A la différence de ceux-ci, engagés dans la redéfinition des méthodes de la sociologie, Pierre-Michel Menger a multiplié les sources d'inspiration et de concepts. Sa thèse fut dirigée par Raymonde Moulin, une historienne des marchés de l'art, et c'est à sa demande qu'il se plongea, à la fin des années 1980, dans la théorie économique, le seul langage qui semble encore éveiller chez lui la même passion que le langage musical. "Ça a été un moment assez heureux, raconte-t-il. Pendant six mois, je me suis immergé là-dedans, dans une sorte de vrai bonheur à me reformer."

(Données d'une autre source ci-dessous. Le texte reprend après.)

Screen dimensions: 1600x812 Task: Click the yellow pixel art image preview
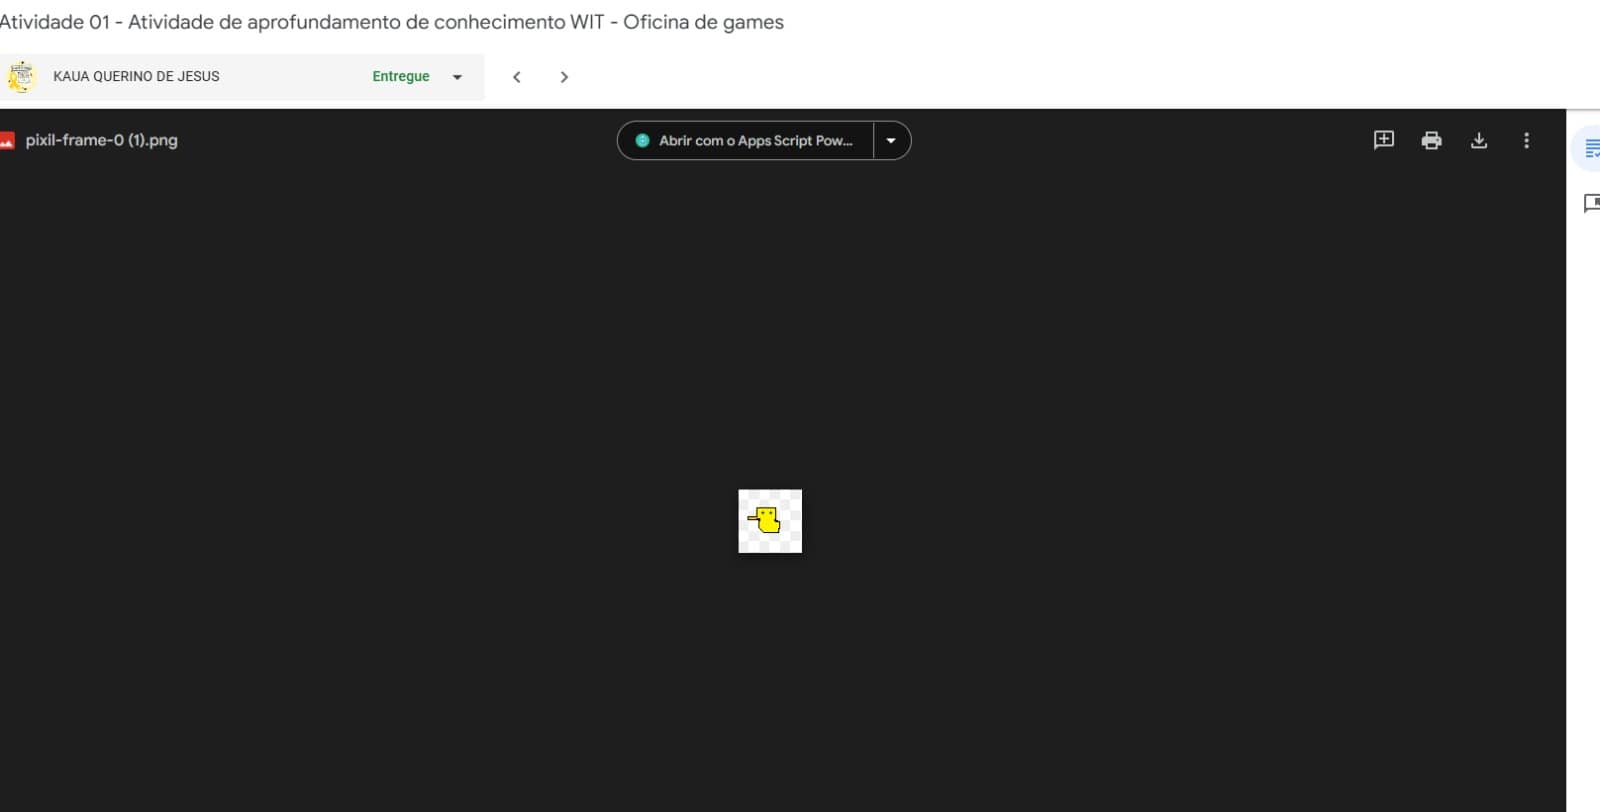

Un moyen d'échapper à ce qu'il appelle le "ping-pong entre Bourdieu et Adorno", dans lequel a pu sembler s'enfermer un temps la sociologie de l'art. A savoir l'alternative entre, d'un côté, une sociologie déterministe du goût artistique, et, de l'autre, une critique pessimiste de la décadence d'un art massifié dans la société marchande.
Un moyen aussi de réintroduire des "degrés de liberté" ou d'incomplétude dans les mondes artistiques, pour parler à nouveau comme les économistes. Ces mondes sont en effet gouvernés, plus que les autres, par la compétition et l'inégalité. Non pas celle des origines sociales mais celle des destinées. Ceux qui s'y engagent, souvent à partir des mêmes points de départ, divergent en effet lentement, les uns vers le succès, les autres vers l'échec. "Le grand artiste, reconnaît Menger, est celui qui a un degré de liberté élevé par rapport à la configuration dans laquelle il se trouve. Il peut imposer quelque chose."

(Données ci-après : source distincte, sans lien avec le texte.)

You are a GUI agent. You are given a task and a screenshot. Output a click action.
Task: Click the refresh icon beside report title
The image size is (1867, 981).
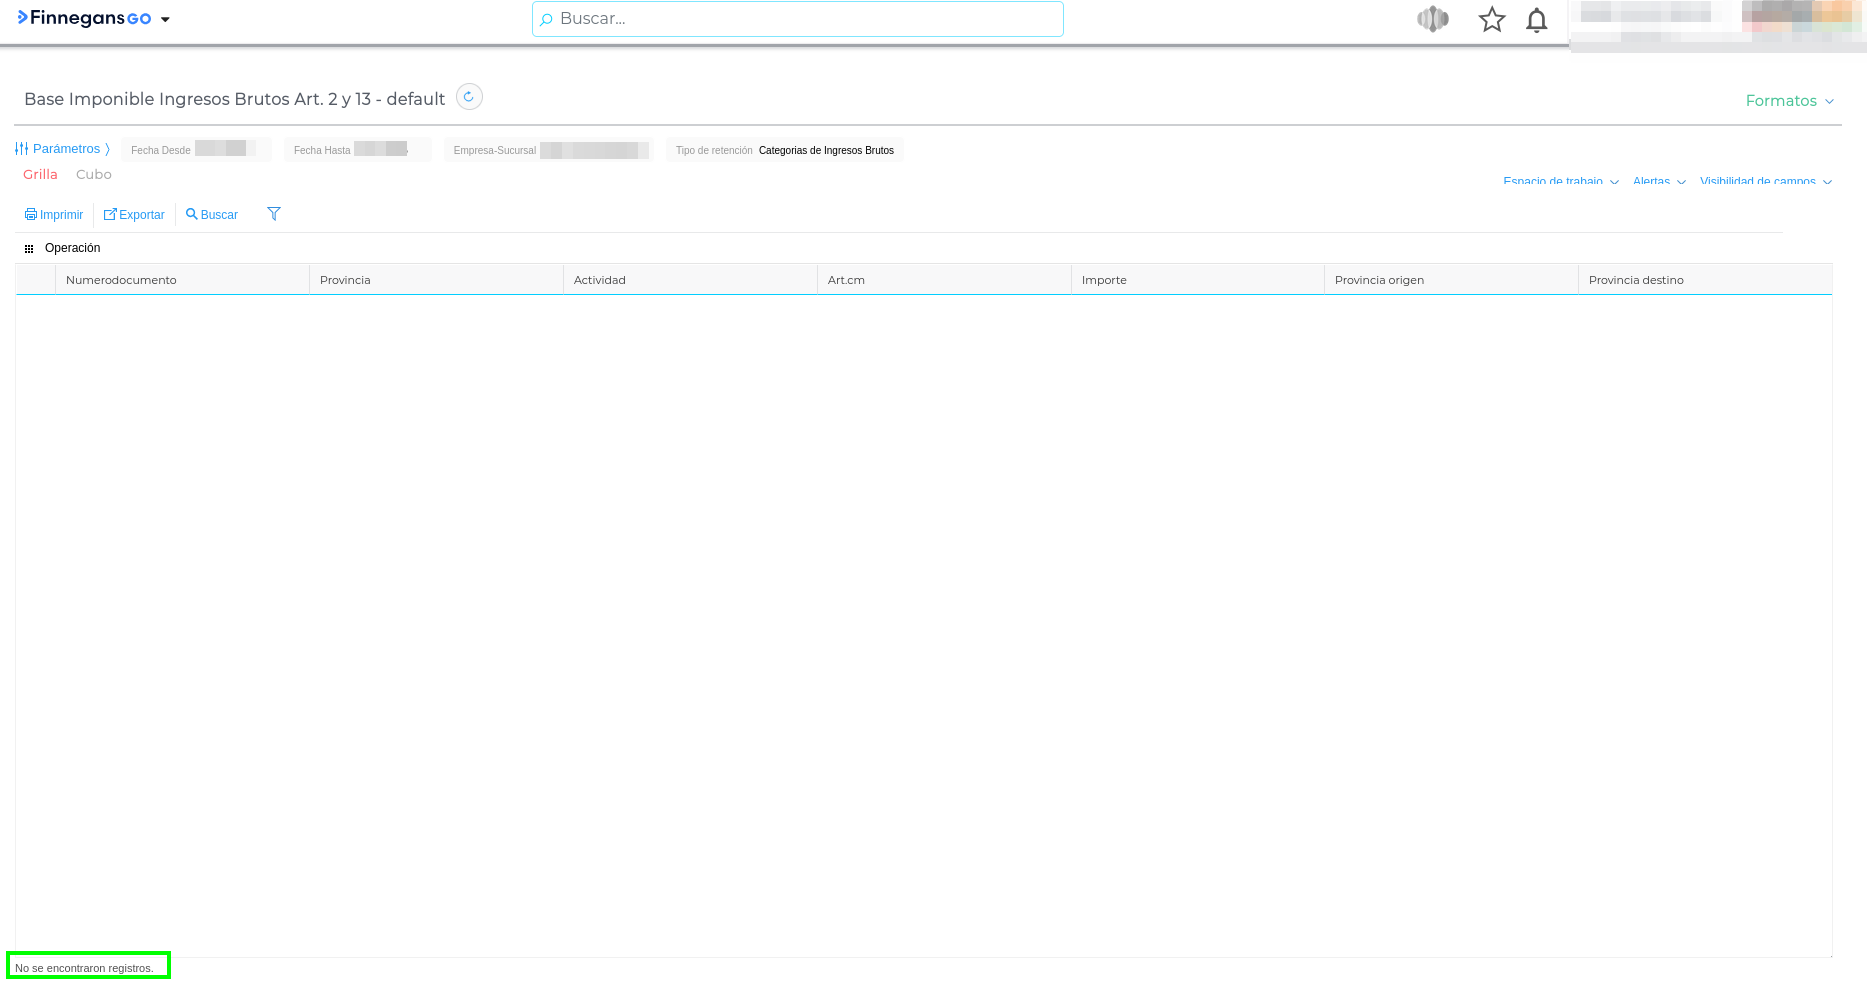(469, 97)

Pierre-Michel Menger ne s'en cache pas : dans des mondes fondés sur la recherche de l'excellence et la production de biens publics, par exemple celui de l'art mais aussi celui de la connaissance, sa réflexion admet la compétition comme une nécessité. Elle l'admet même comme une vertu, quand celle-ci conduit les individus à se découvrir eux-mêmes dans l'effort créatif. L'inégalité, lorsqu'elle est fondée sur ce processus de différenciation "horizontale", est nécessaire. Comme le devient la hiérarchie des objets culturels eux-mêmes : "On ne peut pas éternellement dire que tout se vaut, plaide-t-il. C'est la meilleure manière de perpétuer les inégalités. Les loisirs sophistiqués sont des loisirs plus variés, qui obligent les individus à se former et à se confronter à des lectures, à des cultures plus élaborées."
Ainsi le sociologue se rapproche-t-il d'une théorie générale de l'inégalité face aux productions culturelles. A ses yeux, depuis que Baudelaire a fait l'éloge de l'inaccompli, du "non finito", l'oeuvre a éclaté en une multitude d'objets qui brouillent les frontières des mondes artistiques. Ces mutations obligent désormais à poser la question de la place du lecteur ou du consommateur dans la fabrique de la culture contemporaine. "Une oeuvre est aujourd'hui située dans un océan de relations, conclut Menger. Par exemple, le jour où le livre électronique aura conquis son public, vous aurez un objet qui sera le centre d'une multiplicité de liens. De même, chacun peut voir la version longue d'un film et le "final cut" du réalisateur, ou comprendre pourquoi Flaubert a ajouté une ligne à tel endroit, etc. L'oeuvre éclate en plusieurs possibilités et chacun d'entre nous peut rejouer sa création comme il l'entend.Quel sera le visage de ce nouvel "archi-lecteur", ça, c'est une vraie énigme ! Une oeuvre est comme une étoile ; elle vit non pas de sa force intrinsèque mais parce qu'elle est bombardée de questions."